Once you find the line containing "Click the 下一步(N) button" in the data below, copy it and each following line exactly, up to and including the line containing "The width and height of the screenshot is (1092, 1092).", and nothing else.

▶

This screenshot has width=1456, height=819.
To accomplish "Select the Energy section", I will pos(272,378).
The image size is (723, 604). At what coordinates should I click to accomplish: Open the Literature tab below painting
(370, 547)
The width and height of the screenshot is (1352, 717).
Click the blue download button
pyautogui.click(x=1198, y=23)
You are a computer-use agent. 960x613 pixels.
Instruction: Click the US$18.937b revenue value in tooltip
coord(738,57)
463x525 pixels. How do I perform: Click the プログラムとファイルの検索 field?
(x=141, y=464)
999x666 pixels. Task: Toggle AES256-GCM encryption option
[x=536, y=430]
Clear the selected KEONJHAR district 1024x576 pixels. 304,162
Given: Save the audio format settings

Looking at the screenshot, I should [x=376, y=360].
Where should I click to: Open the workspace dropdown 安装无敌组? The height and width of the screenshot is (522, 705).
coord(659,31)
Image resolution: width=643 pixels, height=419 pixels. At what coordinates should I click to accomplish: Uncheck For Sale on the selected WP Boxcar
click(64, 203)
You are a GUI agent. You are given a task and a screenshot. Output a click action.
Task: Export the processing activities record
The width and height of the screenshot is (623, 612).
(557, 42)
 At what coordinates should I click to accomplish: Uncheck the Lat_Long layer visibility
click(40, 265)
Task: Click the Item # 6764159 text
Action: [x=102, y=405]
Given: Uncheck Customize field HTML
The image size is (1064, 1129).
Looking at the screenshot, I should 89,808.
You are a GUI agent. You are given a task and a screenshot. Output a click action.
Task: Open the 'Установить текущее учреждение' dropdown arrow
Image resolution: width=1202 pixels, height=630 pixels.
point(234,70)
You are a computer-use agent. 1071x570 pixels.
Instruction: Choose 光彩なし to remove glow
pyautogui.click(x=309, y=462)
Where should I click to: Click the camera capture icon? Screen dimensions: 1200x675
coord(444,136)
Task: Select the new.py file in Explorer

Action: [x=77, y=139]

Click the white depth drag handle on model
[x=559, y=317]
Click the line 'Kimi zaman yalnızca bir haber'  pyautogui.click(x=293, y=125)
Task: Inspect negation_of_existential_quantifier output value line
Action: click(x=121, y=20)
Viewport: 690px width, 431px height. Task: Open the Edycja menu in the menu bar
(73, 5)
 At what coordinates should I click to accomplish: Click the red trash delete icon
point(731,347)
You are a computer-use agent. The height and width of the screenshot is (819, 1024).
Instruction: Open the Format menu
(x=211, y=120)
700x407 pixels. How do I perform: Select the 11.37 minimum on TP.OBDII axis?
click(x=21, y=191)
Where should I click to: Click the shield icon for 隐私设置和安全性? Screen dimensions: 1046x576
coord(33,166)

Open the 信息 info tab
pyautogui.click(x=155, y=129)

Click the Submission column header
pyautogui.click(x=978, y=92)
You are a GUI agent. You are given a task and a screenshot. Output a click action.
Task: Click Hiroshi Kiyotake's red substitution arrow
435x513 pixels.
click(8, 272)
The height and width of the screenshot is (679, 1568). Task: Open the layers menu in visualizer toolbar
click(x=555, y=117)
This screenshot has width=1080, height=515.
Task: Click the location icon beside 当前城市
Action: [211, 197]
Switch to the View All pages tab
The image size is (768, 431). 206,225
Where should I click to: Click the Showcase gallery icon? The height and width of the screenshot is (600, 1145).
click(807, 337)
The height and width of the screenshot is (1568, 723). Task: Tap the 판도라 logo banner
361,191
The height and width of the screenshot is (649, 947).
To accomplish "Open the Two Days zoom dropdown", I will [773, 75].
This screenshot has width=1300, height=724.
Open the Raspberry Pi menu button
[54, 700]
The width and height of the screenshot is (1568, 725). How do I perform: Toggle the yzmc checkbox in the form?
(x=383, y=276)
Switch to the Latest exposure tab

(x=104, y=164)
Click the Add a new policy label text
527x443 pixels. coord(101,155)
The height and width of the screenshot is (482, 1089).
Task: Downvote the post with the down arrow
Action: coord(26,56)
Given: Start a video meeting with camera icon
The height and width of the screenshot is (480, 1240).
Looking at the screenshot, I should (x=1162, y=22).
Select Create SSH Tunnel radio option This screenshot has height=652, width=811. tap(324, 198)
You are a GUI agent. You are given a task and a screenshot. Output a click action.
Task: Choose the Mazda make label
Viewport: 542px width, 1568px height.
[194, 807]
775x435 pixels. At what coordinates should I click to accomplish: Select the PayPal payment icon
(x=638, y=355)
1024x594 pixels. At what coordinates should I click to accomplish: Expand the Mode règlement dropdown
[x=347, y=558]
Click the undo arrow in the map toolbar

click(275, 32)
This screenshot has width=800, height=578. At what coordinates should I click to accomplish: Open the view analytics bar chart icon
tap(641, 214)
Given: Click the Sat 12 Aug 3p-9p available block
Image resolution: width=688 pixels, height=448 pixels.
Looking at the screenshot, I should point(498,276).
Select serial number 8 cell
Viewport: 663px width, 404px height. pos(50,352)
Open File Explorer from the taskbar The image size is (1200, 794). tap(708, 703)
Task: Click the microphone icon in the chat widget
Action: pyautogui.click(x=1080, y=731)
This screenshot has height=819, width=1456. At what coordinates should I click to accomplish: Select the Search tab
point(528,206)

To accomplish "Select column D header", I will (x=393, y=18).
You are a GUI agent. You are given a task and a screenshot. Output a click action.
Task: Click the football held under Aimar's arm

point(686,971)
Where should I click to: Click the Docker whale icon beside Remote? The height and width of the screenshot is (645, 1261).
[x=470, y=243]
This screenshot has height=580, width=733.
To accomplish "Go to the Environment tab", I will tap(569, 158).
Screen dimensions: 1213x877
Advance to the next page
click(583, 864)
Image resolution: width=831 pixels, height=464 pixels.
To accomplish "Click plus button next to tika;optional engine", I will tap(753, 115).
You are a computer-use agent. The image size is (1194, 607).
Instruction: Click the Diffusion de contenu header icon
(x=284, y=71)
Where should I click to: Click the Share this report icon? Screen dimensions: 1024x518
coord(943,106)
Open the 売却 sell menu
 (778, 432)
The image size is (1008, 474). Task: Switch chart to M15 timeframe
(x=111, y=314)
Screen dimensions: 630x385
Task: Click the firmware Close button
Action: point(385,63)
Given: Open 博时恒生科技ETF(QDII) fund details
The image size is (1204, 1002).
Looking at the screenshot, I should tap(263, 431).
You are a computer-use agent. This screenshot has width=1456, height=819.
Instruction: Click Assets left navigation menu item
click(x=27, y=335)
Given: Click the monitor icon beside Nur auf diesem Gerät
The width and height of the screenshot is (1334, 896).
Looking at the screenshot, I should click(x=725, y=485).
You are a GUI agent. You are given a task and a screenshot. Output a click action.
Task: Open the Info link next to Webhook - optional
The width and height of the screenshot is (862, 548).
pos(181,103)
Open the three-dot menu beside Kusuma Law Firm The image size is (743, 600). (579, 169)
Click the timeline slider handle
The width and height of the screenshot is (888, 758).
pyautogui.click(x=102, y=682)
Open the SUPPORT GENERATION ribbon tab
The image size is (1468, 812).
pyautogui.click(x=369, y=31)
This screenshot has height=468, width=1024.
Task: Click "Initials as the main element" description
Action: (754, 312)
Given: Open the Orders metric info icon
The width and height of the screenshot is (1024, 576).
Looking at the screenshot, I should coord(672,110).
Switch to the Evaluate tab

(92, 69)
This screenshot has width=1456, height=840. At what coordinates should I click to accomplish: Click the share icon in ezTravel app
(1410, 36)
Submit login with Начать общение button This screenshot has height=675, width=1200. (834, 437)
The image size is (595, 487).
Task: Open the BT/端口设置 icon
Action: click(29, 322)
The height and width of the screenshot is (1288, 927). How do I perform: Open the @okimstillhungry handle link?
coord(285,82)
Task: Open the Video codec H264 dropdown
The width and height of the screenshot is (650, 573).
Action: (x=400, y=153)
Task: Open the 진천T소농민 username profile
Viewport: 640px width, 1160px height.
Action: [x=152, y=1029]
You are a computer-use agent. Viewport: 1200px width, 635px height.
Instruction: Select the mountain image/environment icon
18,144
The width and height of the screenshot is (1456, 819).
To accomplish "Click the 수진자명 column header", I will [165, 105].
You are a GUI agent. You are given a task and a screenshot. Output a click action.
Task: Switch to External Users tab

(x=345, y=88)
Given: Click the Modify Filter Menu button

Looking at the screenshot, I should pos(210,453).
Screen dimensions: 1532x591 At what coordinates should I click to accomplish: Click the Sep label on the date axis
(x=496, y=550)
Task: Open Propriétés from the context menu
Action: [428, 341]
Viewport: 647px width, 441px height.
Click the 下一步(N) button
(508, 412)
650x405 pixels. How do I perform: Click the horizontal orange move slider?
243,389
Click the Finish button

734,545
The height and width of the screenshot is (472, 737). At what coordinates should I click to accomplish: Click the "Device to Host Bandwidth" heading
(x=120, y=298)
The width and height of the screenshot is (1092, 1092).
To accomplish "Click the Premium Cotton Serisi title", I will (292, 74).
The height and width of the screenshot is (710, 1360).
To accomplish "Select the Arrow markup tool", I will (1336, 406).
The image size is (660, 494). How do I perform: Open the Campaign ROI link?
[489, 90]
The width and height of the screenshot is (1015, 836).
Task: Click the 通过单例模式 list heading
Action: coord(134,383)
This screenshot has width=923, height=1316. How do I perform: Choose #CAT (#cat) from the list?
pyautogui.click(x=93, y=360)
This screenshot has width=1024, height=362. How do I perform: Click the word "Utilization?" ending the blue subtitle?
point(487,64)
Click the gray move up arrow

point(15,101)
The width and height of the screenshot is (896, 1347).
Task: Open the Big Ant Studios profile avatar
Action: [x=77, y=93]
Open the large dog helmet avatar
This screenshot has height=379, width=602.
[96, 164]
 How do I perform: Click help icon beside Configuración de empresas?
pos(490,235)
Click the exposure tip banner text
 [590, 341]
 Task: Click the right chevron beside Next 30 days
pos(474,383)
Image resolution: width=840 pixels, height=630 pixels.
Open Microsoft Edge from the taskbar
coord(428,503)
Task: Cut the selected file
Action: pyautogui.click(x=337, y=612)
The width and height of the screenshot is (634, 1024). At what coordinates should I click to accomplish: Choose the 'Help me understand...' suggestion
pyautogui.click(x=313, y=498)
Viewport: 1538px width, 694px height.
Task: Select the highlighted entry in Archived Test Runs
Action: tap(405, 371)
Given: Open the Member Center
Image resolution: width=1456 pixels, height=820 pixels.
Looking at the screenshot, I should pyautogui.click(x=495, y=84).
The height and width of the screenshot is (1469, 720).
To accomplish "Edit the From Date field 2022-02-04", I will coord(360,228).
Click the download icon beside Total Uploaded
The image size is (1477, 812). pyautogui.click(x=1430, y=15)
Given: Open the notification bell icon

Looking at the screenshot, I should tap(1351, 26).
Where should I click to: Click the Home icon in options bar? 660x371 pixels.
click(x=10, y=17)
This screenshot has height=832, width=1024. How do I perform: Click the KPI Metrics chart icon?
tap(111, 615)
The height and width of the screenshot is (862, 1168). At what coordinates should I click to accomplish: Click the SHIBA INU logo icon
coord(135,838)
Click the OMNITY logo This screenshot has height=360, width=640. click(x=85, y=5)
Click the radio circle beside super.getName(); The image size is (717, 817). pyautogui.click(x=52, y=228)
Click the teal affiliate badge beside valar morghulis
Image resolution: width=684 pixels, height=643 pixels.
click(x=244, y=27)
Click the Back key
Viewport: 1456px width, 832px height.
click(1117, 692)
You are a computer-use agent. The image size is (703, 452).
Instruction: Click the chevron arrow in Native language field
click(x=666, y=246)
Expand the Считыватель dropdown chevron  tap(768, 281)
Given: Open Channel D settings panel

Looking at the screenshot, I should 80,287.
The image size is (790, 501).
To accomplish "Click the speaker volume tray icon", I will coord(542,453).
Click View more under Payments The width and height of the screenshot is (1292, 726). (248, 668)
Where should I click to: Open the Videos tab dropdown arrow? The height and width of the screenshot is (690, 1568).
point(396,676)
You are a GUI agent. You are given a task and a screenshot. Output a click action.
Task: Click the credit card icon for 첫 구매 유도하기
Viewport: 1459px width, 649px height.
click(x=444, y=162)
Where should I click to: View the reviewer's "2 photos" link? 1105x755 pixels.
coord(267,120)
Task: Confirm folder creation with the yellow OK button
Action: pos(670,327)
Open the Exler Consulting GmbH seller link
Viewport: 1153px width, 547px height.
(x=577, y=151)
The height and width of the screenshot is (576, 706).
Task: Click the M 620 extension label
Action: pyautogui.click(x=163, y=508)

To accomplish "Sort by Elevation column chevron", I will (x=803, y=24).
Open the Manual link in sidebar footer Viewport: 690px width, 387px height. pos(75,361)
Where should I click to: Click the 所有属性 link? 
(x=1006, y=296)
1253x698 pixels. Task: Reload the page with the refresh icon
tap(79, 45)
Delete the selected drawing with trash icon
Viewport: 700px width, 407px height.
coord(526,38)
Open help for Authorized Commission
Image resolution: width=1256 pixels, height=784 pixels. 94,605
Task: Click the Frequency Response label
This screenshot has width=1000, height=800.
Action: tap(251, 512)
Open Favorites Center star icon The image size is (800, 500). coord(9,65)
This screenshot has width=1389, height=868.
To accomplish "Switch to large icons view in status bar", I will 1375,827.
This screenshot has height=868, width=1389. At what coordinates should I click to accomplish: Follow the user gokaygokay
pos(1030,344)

◀

→ **THE ANSWER**:
Click the 下一步(N) button
(508, 412)
650x405 pixels. How do I perform: Click the horizontal orange move slider?
243,389
Click the Finish button

734,545
The height and width of the screenshot is (472, 737). At what coordinates should I click to accomplish: Click the "Device to Host Bandwidth" heading
(x=120, y=298)
The width and height of the screenshot is (1092, 1092).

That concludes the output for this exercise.